Кормить Славку Пузя все–таки изредка кормила: варила дюралевую бадью супа–харчо в качестве и первого, и второго на завтрак, на обед и на ужин. Зато мыть эту бадью обязан был Славка. “Сразу же очень легко сполоснуть, а она ждет, когда все застынет, присохнет!..” — ужасалась Катька. “Как можно мужу жалеть?” — горестно мигая, вопрошала она, вероятно, господа бога, когда мы с нею смаковали гоголевский “Нос”: пусть дурак ест хлеб — останется кофию лишняя порция.
Марианна принимала Славку каков он есть, а Славка принимал жизнь какова она есть: оставаясь без чужого фантома, он сразу же переставал куда–то карабкаться. Но не карабкаться означает сползать. Марианна подогревала Славку хотя бы мифом новой родины, а с Пузей он мог зацветать даже в круглосуточном преферансе с какими–нибудь случайными сожителями Брундуковыми: Феликсом — невысоким строгим слесарем (умер) и Фрезеттой — слободской монголоидной толстушкой (еще жива), помиравшей со смеху, пересказывая чью–то свадебную шутку: “Он открывает коробку, а там... Две куклы!!!” Славка, будто и не он, прекрасно проводил с ними целые дни, начинал курить, забрасывал тренировки — правда, не удерживаясь от завистливых ядовитостей, когда мы с Катькой возвращались из театра или из библиотеки. Но о партнерах своих по болотцу отзывался по–доброму — в отличие от Пузи, для которой решительно все ближние служили полигоном для недобрых наблюдений, для обгладывания и оплевывания их косточек. Не зря она однажды призналась Славке, что больше всего на свете хотела бы полюбить людей.
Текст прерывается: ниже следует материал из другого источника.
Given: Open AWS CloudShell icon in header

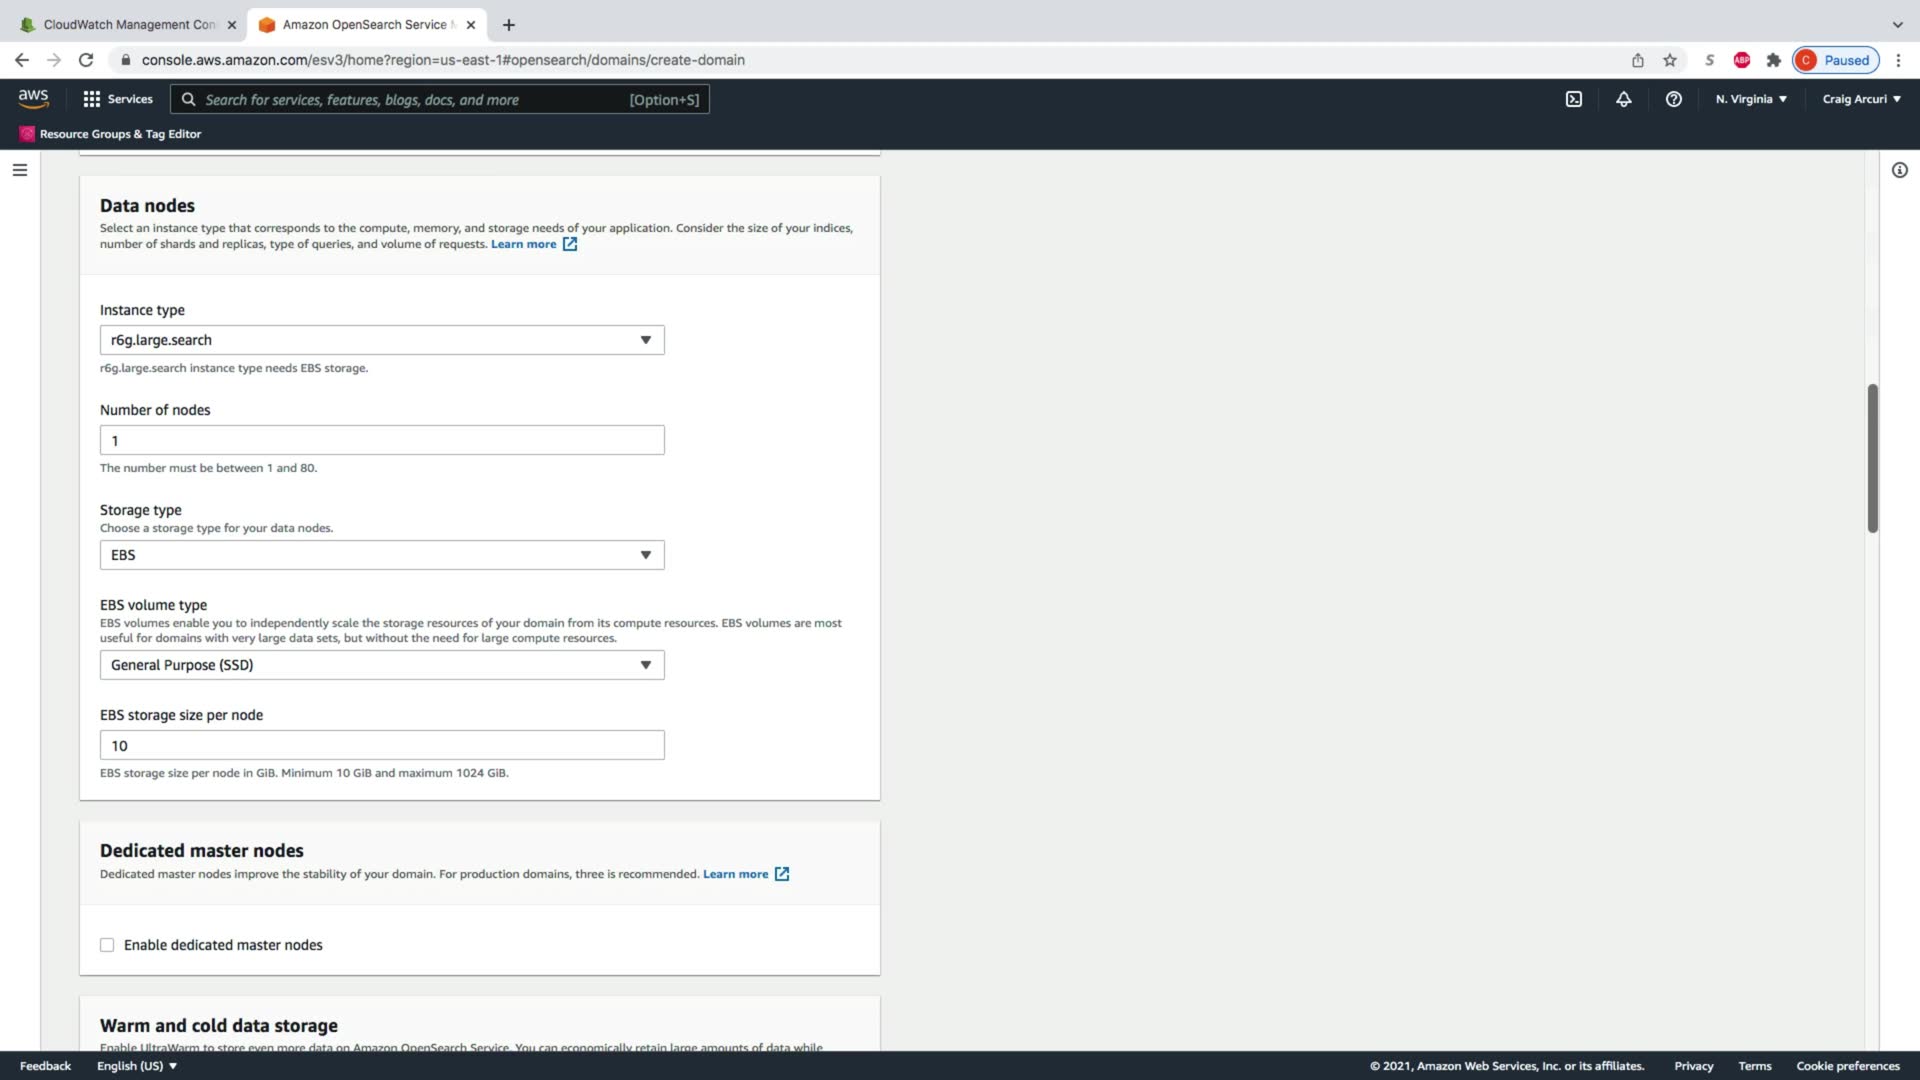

Полюбить бы ей хоть одного — и то была бы разгрузка, но не знаю, сколько продержалась бы ее роковая страсть к Юре, если бы она хоть на три дня ощутила власть над ним. Любовь, увы, не имеет отношения ни к благодарности, ни к выгоде: Славка вытащил Пузю из полного дерьма — она была во второй раз отчислена и скрывала это от семьи: “Мать умрет, если узнает”. — “От этого не умирают”, — сомневался Славка. “У нее больное сердце”. — “Значит, она и умрет от больного сердца. Правда же?” Короче, Пузя получала от родителей пятнадцать рублей в месяц, “добавку к стипендии”, и кочевала с одной случайно свободной койки на другую, и что–нибудь раз в месяц выбиралась из общежития в пышечную возле матмеха — назад мы протаскивали ее мимо вахты чуть ли не в окно, коротенькую, яйцевидную, в расходящемся зеленом пальтишке. Славка же начал сдавать вместе с нею все экзамены — сперва накачивал чем успевал (она была далеко не дура, но запущенна чудовищно), потом ждал под дверью, покуда она выпросится в сортир, и лихорадочно набрасывал конспект ответа: “Поэтому предельная функция непрерывна почти всюду”. — “Что значит „почти всюду”?” — “За исключением множества меры ноль”. — “А что такое множество меры ноль?” — “Этого уже не спросят”.